Acho que fiz bem menos do que poderia. E
menos ainda do que gostaria.
Plantei mais de uma árvore. Fiz três
filhos. E escrevi alguns livros. É pouco.
Não concretizei o velho projeto de uma
casa de assistência a meninas grávidas.
Não fiz o caminho de Santiago a pé.
Não adotei uma criança.
Não dediquei tudo o que gostaria aos meus
estudos de astrologia e tarô.
E ainda continuo morando na cidade em que
nasci.
Cresci acreditando que viver era algo mais
do que estudar, trabalhar, formar família.
O sinal mais presente na minha trajetória
foi o de interrogação. Perguntas choveram sobre mim desde a primeira vez que
percebi o mundo. Lembro-me quando de frente para o mar perguntei como alguma
coisa podia ser infinita e ninguém soube me responder. Compreensível.
A morte me incomodava desde que ouvi no
colégio de freiras onde estudei que ficaríamos para sempre ao lado de Deus. Que
tédio! Entender que a dinâmica era outra, me deu gás para "tentar" a
vida.
Me achei menos "esquisita" ao
ouvir de uma pessoa, a pouco tempo, que perguntas são mais importantes que respostas.
Indevida. Foi assim que cresci me
sentindo. O mundo era diferente de mim (ou vice e versa) - não há aqui nenhum
juízo de valor - mas diferenças sempre incomodam.
Quase tudo o que eu tinha como verdade,
derrubei ao longo dos anos. Deixei de achar que os homens são todos iguais,
que mulheres são sempre vítimas, deixei de condenar quem fez a opção por não
ter filhos, não acredito mais que possa existir amor incondicional na
humanidade atual.
Casei pela segunda vez sem nenhum tipo de
temor, se não desse certo novamente, já conhecia os caminhos a serem trilhados.
Tive outro filho quando meu primogênito completava 15 anos.
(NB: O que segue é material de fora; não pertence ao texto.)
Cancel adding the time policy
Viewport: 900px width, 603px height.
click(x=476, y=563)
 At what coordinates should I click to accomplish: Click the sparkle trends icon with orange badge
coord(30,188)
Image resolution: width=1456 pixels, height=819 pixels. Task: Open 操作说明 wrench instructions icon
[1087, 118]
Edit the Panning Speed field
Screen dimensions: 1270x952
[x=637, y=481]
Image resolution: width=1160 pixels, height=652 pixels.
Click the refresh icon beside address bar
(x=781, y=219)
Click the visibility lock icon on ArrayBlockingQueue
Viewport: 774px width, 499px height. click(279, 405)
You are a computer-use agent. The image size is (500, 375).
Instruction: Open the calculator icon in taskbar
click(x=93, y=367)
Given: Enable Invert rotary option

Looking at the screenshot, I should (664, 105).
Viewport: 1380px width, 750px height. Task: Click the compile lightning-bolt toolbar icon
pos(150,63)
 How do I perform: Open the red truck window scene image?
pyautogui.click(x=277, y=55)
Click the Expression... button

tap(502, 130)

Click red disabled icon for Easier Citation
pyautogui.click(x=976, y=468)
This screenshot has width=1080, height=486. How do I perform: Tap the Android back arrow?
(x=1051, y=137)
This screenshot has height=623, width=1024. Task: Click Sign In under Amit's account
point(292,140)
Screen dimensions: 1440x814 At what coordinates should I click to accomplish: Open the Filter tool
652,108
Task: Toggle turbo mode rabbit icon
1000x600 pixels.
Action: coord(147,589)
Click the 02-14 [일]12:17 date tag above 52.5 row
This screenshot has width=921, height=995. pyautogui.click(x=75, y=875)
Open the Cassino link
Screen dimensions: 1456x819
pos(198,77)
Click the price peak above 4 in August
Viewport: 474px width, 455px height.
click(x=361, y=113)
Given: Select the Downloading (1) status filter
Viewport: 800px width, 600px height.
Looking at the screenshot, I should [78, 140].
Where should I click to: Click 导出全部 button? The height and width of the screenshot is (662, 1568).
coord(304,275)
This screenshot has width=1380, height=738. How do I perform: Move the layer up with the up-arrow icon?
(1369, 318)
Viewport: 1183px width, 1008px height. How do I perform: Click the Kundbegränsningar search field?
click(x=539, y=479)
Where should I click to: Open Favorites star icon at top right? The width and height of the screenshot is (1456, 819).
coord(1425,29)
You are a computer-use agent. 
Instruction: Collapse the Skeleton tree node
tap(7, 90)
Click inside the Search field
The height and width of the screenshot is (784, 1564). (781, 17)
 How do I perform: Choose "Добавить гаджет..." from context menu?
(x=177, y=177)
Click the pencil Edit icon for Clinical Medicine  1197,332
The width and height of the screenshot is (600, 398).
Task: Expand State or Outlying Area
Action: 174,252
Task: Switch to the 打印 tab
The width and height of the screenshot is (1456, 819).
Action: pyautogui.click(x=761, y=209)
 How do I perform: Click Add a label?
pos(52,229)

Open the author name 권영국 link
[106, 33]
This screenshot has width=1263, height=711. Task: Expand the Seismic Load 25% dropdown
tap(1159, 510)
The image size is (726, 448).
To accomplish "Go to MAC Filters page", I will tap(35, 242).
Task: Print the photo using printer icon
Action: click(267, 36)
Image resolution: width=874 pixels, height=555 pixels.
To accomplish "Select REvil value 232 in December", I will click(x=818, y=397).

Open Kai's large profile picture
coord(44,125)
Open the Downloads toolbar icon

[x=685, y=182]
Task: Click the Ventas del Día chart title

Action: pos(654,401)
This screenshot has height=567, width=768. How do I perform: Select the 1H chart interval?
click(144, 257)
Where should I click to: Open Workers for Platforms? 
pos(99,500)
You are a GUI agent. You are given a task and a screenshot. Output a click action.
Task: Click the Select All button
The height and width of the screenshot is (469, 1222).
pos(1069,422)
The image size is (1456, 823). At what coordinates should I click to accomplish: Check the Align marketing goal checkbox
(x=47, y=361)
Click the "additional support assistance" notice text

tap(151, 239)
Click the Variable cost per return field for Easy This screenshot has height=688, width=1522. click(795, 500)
Amei começar tudo
de novo.
Não sou dada a aventuras. De nenhuma
natureza. O máximo que me permiti foi entrar, segura por uma corda, em uma
cachoeira imensa em Alto do Paraíso. Mas escalaria as montanhas do Himalaia
para participar de um festival de Wesak. Tudo depende do objetivo final.
Preciso de chão firme, já que parte de mim
vive no espaço sideral.
Pouca coisa me tira a paz. A decepção é a campeã.
Queria certezas sobre quais pessoas merecem o meu melhor. Impossível saber. Não
há culpas, nem culpados, o que há são momentos e a poderosa escala de valores.
Não criar expectativas é um bom antídoto contra essa mal. Tenho tentado.
Queria certezas quanto ao meu casamento. Homens
se aventuram mesmo sabendo que essas relações são passageiras e mais perigosas
que saltos de pára-quedas. Arriscam tudo por nada. Claro que corro o mesmo
risco de todas as mulheres, e detesto isso. Os homens também correm, óbvio. A
grande maioria das mulheres, assim como eu, jamais arriscaria tudo por nada.
Como não me aventuro nem mesmo sobre uma infantil montanha russa, certamente
minha entrega seria segura, em águas calmas dentro de gôndolas em Veneza.
Certamente apostando no "para sempre". Tão diferente do "foi só
essa noite", do sexo oposto.
Viver é um risco constante. Queria que
fosse diferente. Não sei sobre como serão meus filhos, suas esposas e meus
netos. Tenho 44 anos e uma avó de 92, que lúcida e ativa me disse hoje que quem
pode se expressar livremente terá para sempre 15 anos.
Sigo acima de tudo fiel a mim, pois independente dos resultados nunca ficarei perdida.